Yosemite became a National Park in 1890, 200 million years after the granite rocks formed within the earth; 20,000 years after glaciers eroded the gritty granite; 4,000 years after Ahwahneechee Indians were caretakers of the meadows; 2,000 years after Grizzly Giant, one of the largest and oldest sequoias was a seedling; and 41 years after gold was discovered in California.
The rugged geography of Yosemite Valley kept it secret and isolated for many years. Only in 1851, when early miners and settlers felt their livelihood threatened by Indians, and vice versa, did white man intrude upon the valley.
To some, Yosemite is a place to check off their list, sights to be seen or mountaineering routes to scale; for others, Yosemite is a destination of solitude, peace, and escape. With the large number of people visiting the valley each year, how do you avoid the crowds at peak times and find the true beauty of Yosemite? Change.
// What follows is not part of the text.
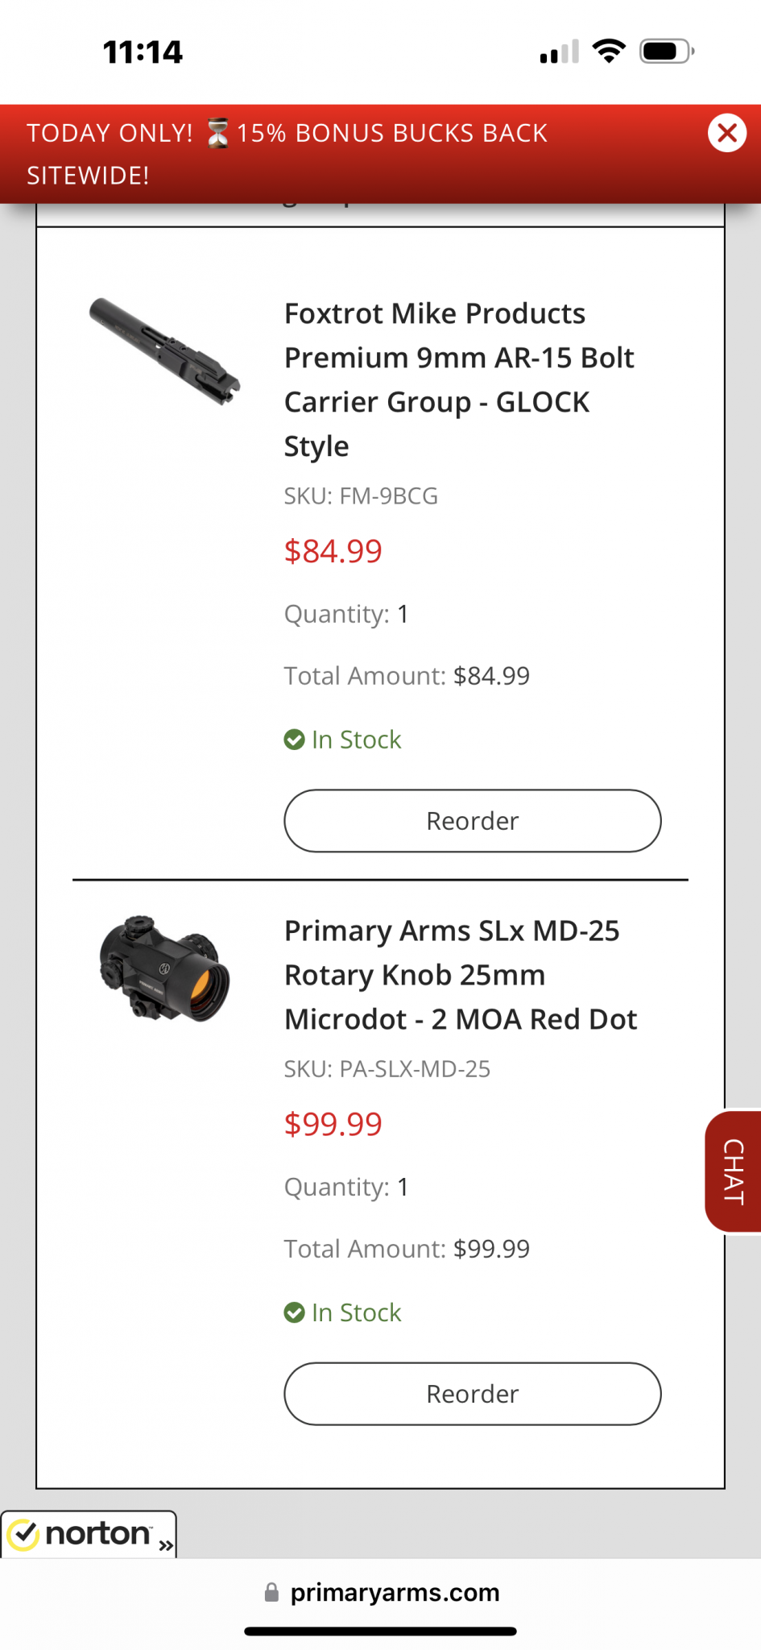Tap the hourglass icon in the banner
761x1650 pixels.
click(x=217, y=134)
Change your timing and your focus. You can stay on the beaten paths, but travel them early or late in the day, or find the trails less traveled. While others are looking up, cameras clicking to capture the familiar falls and formations, change your focus to find what they are missing, the fragile ferns at your feet, the black and white crystals peppering the rocks, or the ripple in the stream.
John Muir instructed "Climb the mountains and get their good tidings. Nature's peace will flow into you as sunshine flows into trees. The winds will blow their own freshness into you, and the storms their energy, while cares will drop off like autumn leaves."